◆ Exercise description
Print the data between the line containing "This screenshot has height=812, width=1465." and the line containing "I will pos(31,68).", inclusive, reproducing those lines exactly and nothing else.

◆ Records excerpted from a collection
_____

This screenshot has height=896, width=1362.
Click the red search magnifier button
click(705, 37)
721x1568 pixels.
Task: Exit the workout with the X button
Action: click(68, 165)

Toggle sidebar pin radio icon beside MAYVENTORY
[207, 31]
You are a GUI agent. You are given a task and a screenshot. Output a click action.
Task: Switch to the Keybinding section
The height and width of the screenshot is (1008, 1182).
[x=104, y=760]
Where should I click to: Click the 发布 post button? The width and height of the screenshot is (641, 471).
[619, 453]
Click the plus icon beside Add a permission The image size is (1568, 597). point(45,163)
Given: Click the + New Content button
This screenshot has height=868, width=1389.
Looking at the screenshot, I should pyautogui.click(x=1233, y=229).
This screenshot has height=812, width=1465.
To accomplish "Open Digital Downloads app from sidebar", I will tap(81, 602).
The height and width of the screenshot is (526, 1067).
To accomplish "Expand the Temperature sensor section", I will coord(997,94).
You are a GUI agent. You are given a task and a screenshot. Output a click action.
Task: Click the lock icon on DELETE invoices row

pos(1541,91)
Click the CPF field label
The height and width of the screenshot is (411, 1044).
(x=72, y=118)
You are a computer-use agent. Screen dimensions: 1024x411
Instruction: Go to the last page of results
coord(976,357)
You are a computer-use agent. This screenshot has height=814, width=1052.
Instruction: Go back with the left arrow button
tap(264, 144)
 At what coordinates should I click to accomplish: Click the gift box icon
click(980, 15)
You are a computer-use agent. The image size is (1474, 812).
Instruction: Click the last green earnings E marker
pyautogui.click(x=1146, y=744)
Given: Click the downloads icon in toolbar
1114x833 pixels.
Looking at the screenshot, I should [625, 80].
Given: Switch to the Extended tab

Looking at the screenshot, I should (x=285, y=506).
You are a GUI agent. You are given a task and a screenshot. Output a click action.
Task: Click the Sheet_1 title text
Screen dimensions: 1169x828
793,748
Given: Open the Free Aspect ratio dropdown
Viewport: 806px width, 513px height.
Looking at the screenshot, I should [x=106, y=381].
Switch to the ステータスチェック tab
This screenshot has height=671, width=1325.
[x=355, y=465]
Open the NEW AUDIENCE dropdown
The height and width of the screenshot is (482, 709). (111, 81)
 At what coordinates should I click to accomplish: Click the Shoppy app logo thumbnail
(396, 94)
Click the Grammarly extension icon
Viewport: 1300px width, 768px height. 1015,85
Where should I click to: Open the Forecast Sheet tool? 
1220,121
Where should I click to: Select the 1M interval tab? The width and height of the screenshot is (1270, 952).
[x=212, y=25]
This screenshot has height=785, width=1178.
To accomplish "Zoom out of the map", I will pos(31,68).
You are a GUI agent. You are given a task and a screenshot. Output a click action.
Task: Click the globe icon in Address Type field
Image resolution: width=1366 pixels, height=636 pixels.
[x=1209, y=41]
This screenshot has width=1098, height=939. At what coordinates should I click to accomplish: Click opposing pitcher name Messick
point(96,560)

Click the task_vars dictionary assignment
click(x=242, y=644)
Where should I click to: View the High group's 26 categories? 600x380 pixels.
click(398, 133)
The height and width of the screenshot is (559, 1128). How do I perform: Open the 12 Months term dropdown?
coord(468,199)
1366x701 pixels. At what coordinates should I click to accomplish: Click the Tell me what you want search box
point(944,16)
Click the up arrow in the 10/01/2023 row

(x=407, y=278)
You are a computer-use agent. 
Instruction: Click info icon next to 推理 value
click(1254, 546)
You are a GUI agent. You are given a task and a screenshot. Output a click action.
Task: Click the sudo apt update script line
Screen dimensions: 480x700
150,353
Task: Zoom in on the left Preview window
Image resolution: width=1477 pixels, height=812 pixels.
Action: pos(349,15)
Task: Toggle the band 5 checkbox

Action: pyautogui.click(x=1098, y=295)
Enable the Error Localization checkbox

_____

◆ Response
This screenshot has height=812, width=1465.
To accomplish "Open Digital Downloads app from sidebar", I will tap(81, 602).
The height and width of the screenshot is (526, 1067).
To accomplish "Expand the Temperature sensor section", I will coord(997,94).
You are a GUI agent. You are given a task and a screenshot. Output a click action.
Task: Click the lock icon on DELETE invoices row

pos(1541,91)
Click the CPF field label
The height and width of the screenshot is (411, 1044).
(x=72, y=118)
You are a computer-use agent. Screen dimensions: 1024x411
Instruction: Go to the last page of results
coord(976,357)
You are a computer-use agent. This screenshot has height=814, width=1052.
Instruction: Go back with the left arrow button
tap(264, 144)
 At what coordinates should I click to accomplish: Click the gift box icon
click(980, 15)
You are a computer-use agent. The image size is (1474, 812).
Instruction: Click the last green earnings E marker
pyautogui.click(x=1146, y=744)
Given: Click the downloads icon in toolbar
1114x833 pixels.
Looking at the screenshot, I should [625, 80].
Given: Switch to the Extended tab

Looking at the screenshot, I should (x=285, y=506).
You are a GUI agent. You are given a task and a screenshot. Output a click action.
Task: Click the Sheet_1 title text
Screen dimensions: 1169x828
793,748
Given: Open the Free Aspect ratio dropdown
Viewport: 806px width, 513px height.
Looking at the screenshot, I should [x=106, y=381].
Switch to the ステータスチェック tab
This screenshot has height=671, width=1325.
[x=355, y=465]
Open the NEW AUDIENCE dropdown
The height and width of the screenshot is (482, 709). (111, 81)
 At what coordinates should I click to accomplish: Click the Shoppy app logo thumbnail
(396, 94)
Click the Grammarly extension icon
Viewport: 1300px width, 768px height. 1015,85
Where should I click to: Open the Forecast Sheet tool? 
1220,121
Where should I click to: Select the 1M interval tab? The width and height of the screenshot is (1270, 952).
[x=212, y=25]
This screenshot has height=785, width=1178.
To accomplish "Zoom out of the map", I will pos(31,68).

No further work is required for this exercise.